To do –
1. From the Derived Segmentors page, print the passage between "Derived Segmentors" and "image_brightness = np.linalg.norm(image, axis=-1)", inclusive.
2. In the Derived Segmentors page, what suffix does LookUpSegmentor set on the lookup path before it reads the image?

Text excerpt –
* * *
Skip to content

Derived Segmentors

BrightnessSegmentor

Bases: Segmentor

Source code in geograypher/predictors/derived_segmentors.py
class BrightnessSegmentor(Segmentor):
    def __init__(self, brightness_threshold: float = np.sqrt(0.75)):
        self.brightness_threshold = brightness_threshold
        self.num_classes = 2

    def segment_image(self, image: np.ndarray, **kwargs):
        image_brightness = np.linalg.norm(image, axis=-1)
        thresholded_image = image_brightness > self.brightness_threshold
        class_index_image = thresholded_image.astype(np.uint8)
        one_hot_image = self.inds_to_one_hot(class_index_image)
        return one_hot_image

LookUpSegmentor

Bases: Segmentor

Source code in geograypher/predictors/derived_segmentors.py
class LookUpSegmentor(Segmentor):
    def __init__(self, base_folder, lookup_folder, num_classes=10):
        self.base_folder = Path(base_folder)
        self.lookup_folder = lookup_folder
        self.num_classes = num_classes

    def segment_image(self, image: np.ndarray, filename: PATH_TYPE, image_scale: float):
        relative_path = Path(filename).relative_to(self.base_folder)
        lookup_path = Path(self.lookup_folder, relative_path)
        lookup_path = lookup_path.with_suffix(".png")

        image = imread(lookup_path)
        if image_scale != 1:
            image = resize(
                image,
                (int(image.shape[0] * image_scale), int(image.shape[1] * image_scale)),
                order=0,  # Nearest neighbor interpolation
            )
        one_hot_image = self.inds_to_one_hot(image, num_classes=self.num_classes)
* * *
Given data –
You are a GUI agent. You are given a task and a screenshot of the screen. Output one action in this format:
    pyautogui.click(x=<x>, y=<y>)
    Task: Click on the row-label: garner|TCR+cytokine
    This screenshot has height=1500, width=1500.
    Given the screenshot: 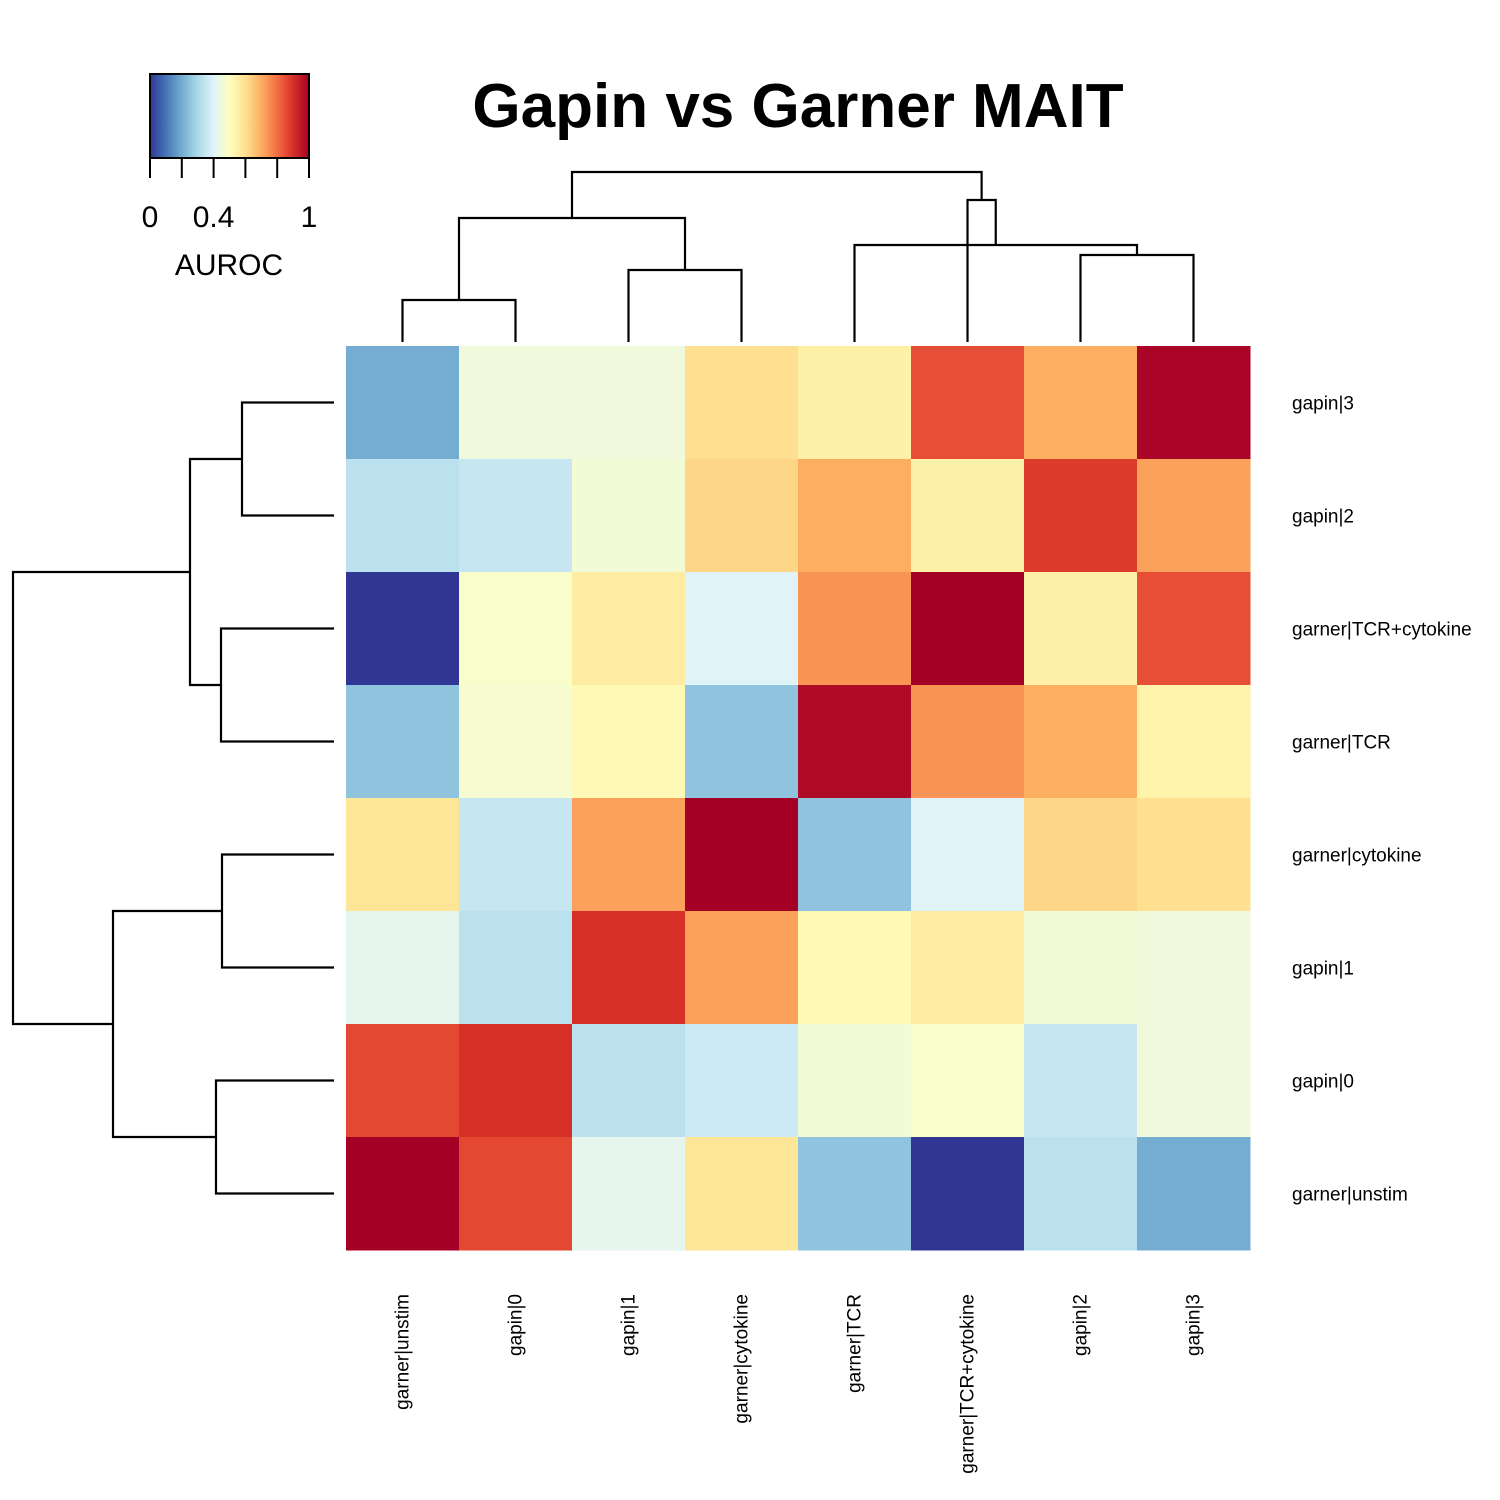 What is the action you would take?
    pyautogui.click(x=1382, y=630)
* * *
Results of the tasks –
1.
Derived Segmentors

BrightnessSegmentor

Bases: Segmentor

Source code in geograypher/predictors/derived_segmentors.py
class BrightnessSegmentor(Segmentor):
    def __init__(self, brightness_threshold: float = np.sqrt(0.75)):
        self.brightness_threshold = brightness_threshold
        self.num_classes = 2

    def segment_image(self, image: np.ndarray, **kwargs):
        image_brightness = np.linalg.norm(image, axis=-1)

2. ".png"